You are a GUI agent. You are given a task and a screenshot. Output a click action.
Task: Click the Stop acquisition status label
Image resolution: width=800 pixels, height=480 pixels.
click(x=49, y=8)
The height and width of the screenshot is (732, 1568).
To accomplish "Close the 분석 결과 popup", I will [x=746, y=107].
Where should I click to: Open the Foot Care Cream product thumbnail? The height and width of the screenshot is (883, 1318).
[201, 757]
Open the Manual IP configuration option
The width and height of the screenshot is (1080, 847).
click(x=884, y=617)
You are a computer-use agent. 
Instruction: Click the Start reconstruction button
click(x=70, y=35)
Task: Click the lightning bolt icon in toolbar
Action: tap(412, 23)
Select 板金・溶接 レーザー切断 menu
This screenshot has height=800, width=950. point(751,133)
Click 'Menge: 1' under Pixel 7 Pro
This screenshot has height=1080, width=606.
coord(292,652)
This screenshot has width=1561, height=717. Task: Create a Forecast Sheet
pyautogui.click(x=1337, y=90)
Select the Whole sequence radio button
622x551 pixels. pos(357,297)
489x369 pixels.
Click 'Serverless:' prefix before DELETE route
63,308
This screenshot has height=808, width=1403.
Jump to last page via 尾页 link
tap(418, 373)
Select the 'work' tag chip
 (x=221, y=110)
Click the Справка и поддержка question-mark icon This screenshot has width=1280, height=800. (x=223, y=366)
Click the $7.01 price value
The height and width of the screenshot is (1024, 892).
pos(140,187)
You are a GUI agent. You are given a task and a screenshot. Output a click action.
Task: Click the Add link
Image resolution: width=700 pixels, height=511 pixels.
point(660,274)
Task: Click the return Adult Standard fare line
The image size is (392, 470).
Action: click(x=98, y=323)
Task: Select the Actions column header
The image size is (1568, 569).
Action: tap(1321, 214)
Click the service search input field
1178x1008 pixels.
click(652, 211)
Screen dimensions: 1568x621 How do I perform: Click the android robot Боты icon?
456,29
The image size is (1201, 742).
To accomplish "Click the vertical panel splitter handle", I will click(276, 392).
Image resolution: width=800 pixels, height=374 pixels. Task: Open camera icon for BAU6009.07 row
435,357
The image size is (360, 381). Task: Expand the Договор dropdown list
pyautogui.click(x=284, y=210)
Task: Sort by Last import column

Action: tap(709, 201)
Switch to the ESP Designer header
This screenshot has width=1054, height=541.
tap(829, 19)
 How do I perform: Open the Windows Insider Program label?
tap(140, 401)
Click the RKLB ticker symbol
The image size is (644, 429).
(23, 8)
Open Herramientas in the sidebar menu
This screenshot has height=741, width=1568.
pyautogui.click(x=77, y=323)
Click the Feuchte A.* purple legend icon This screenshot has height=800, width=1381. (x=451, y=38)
▬▬▬▬▬▬
* Task objective:
All the lines that hold the word "header" must appear in the answer, copied from the records.

* Response to this exercise:
Task: Select the Actions column header
Switch to the ESP Designer header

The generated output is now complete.